Records supplied
━━━━━━━━━━

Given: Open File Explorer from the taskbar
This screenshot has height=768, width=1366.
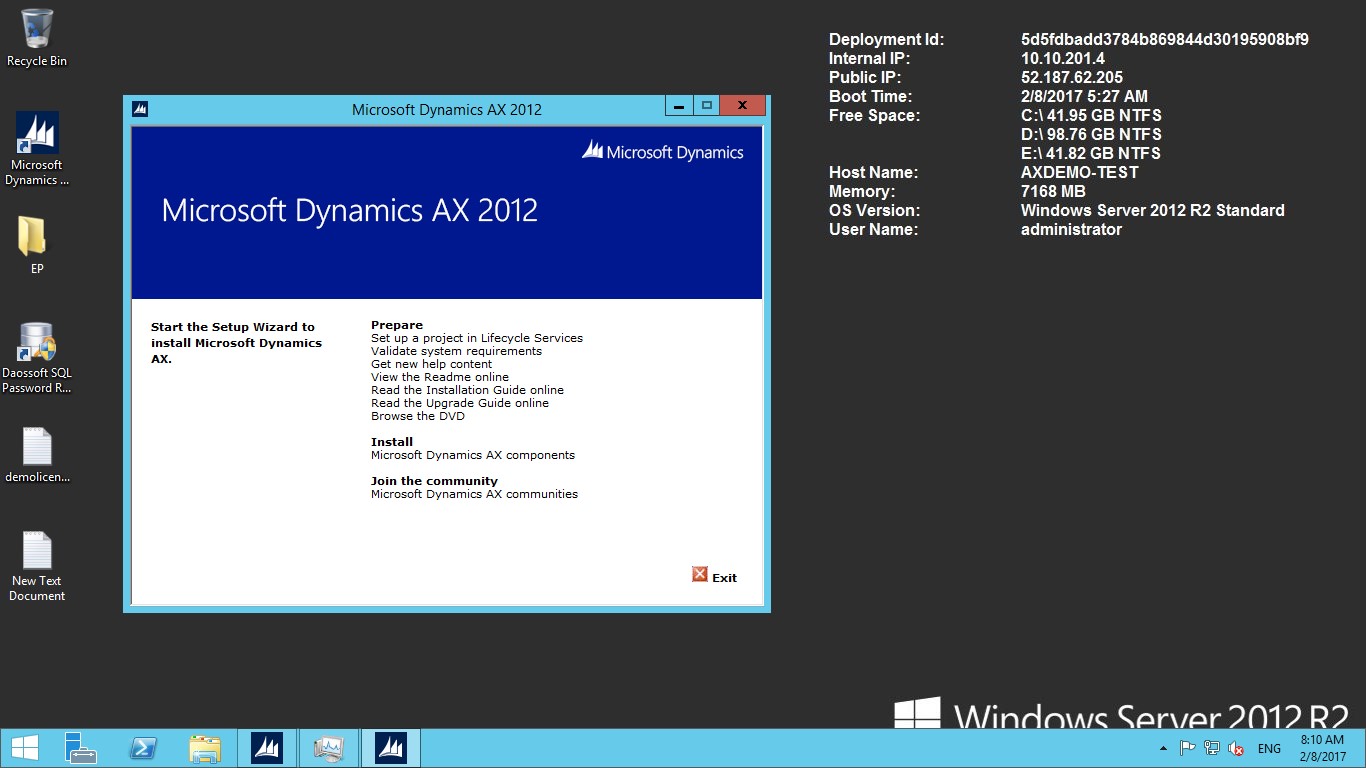Looking at the screenshot, I should click(x=205, y=748).
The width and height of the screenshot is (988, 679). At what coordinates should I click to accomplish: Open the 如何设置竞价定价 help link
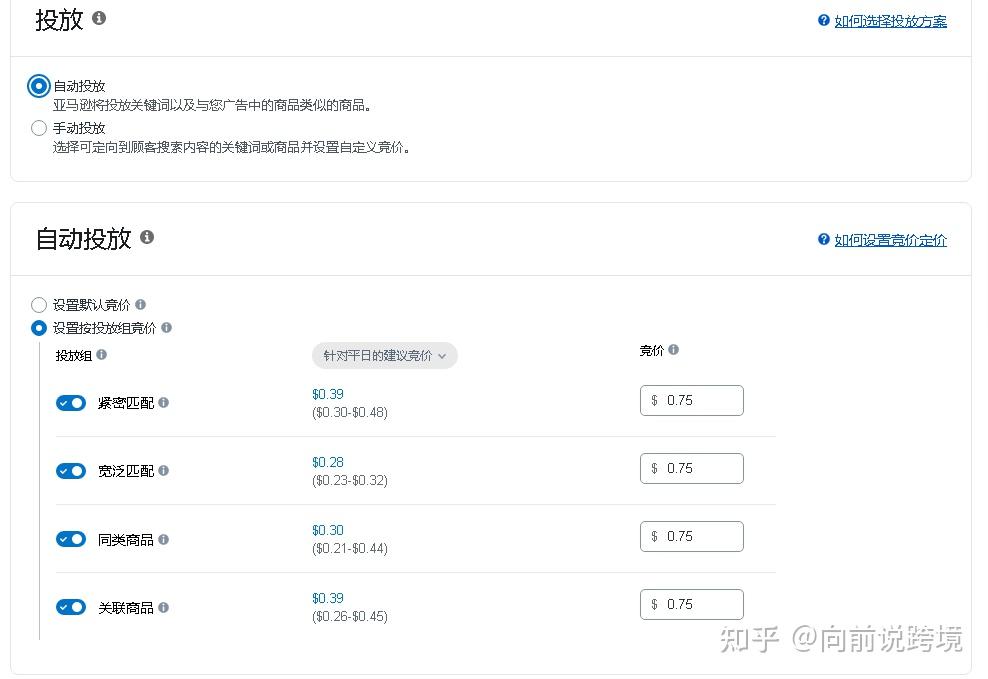pyautogui.click(x=890, y=240)
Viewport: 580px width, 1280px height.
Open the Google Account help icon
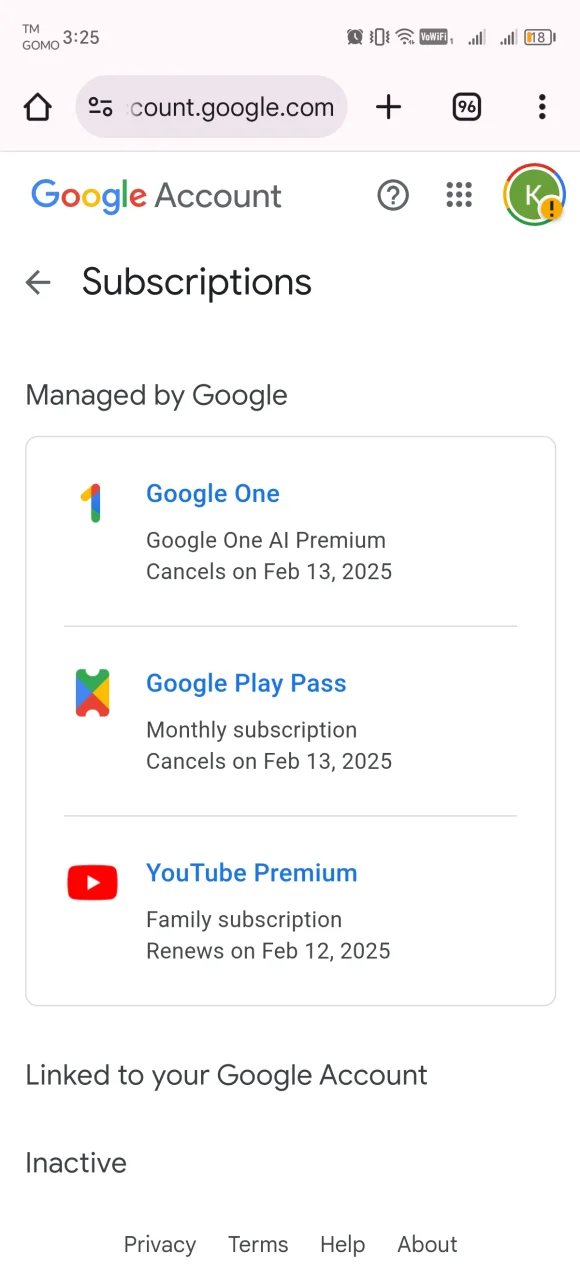pyautogui.click(x=393, y=195)
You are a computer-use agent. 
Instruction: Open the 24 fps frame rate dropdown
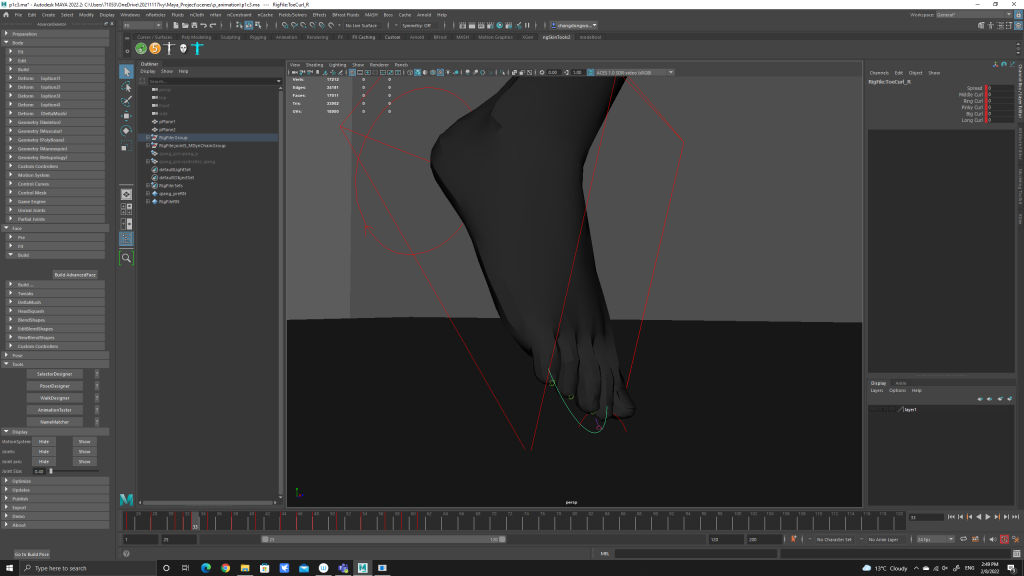(x=934, y=539)
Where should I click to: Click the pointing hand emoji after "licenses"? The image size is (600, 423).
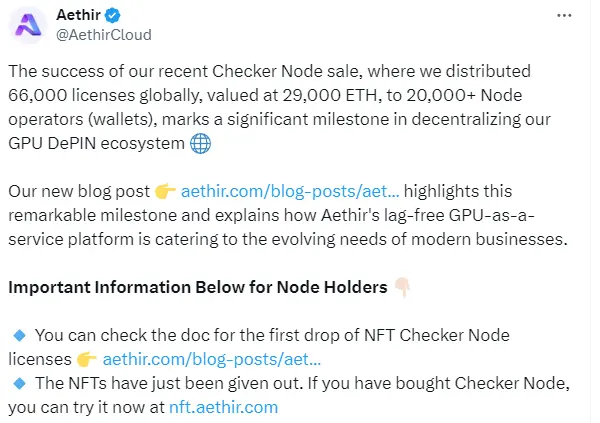pyautogui.click(x=84, y=358)
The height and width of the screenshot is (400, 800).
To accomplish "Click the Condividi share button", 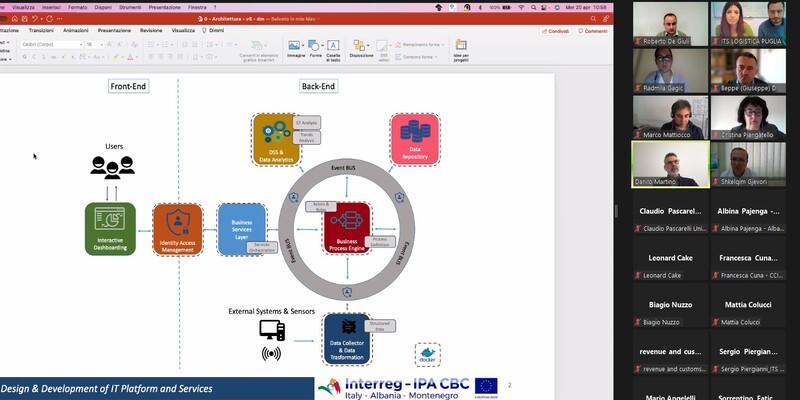I will pyautogui.click(x=555, y=31).
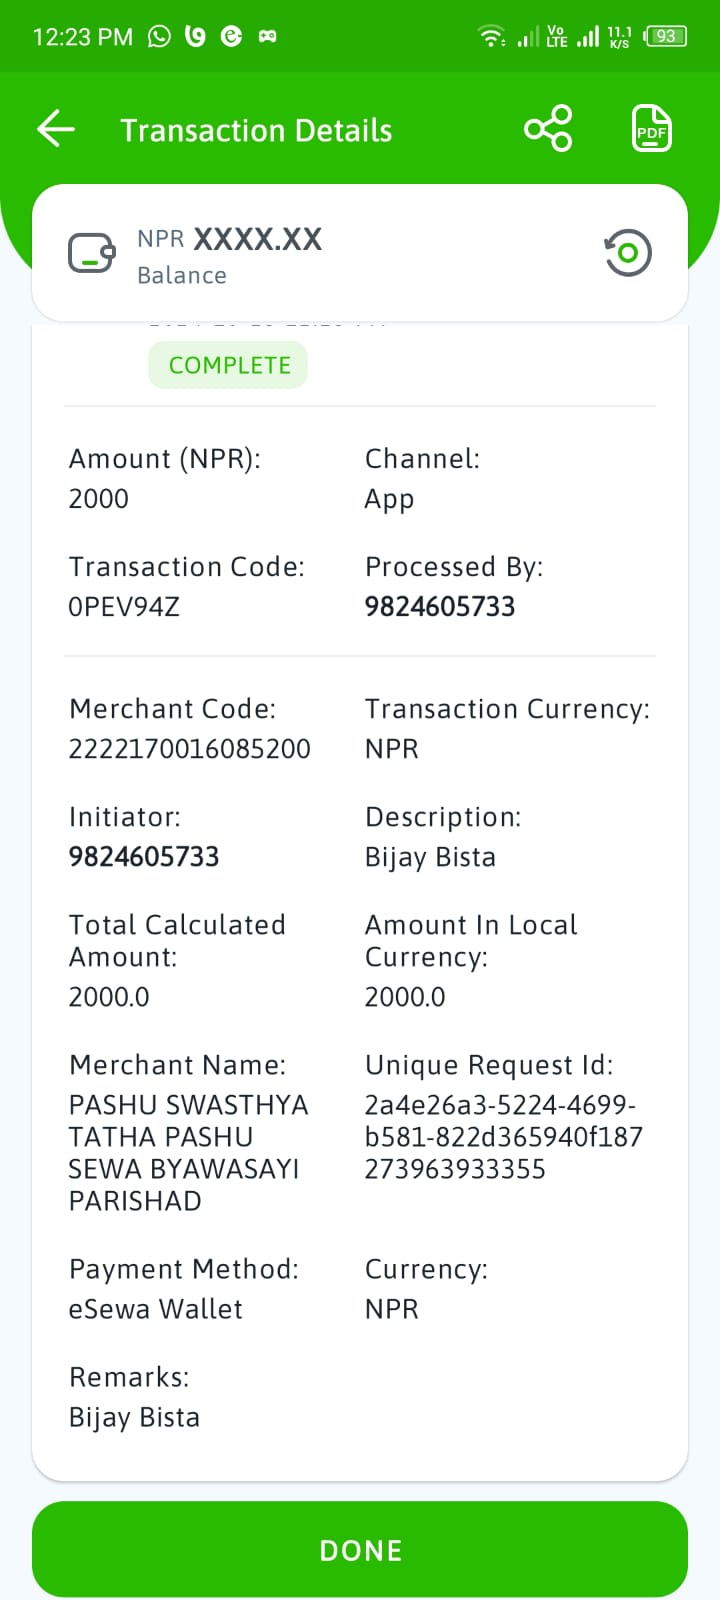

━━━━━━━━━━

Task description
Collect every line of the material above that contains the string "help", treating uppercase and lowercase as different.

Exercise result
The width and height of the screenshot is (988, 679). At what coordinates should I click to accomplish: Open the 如何设置竞价定价 help link
Open the Google Account help icon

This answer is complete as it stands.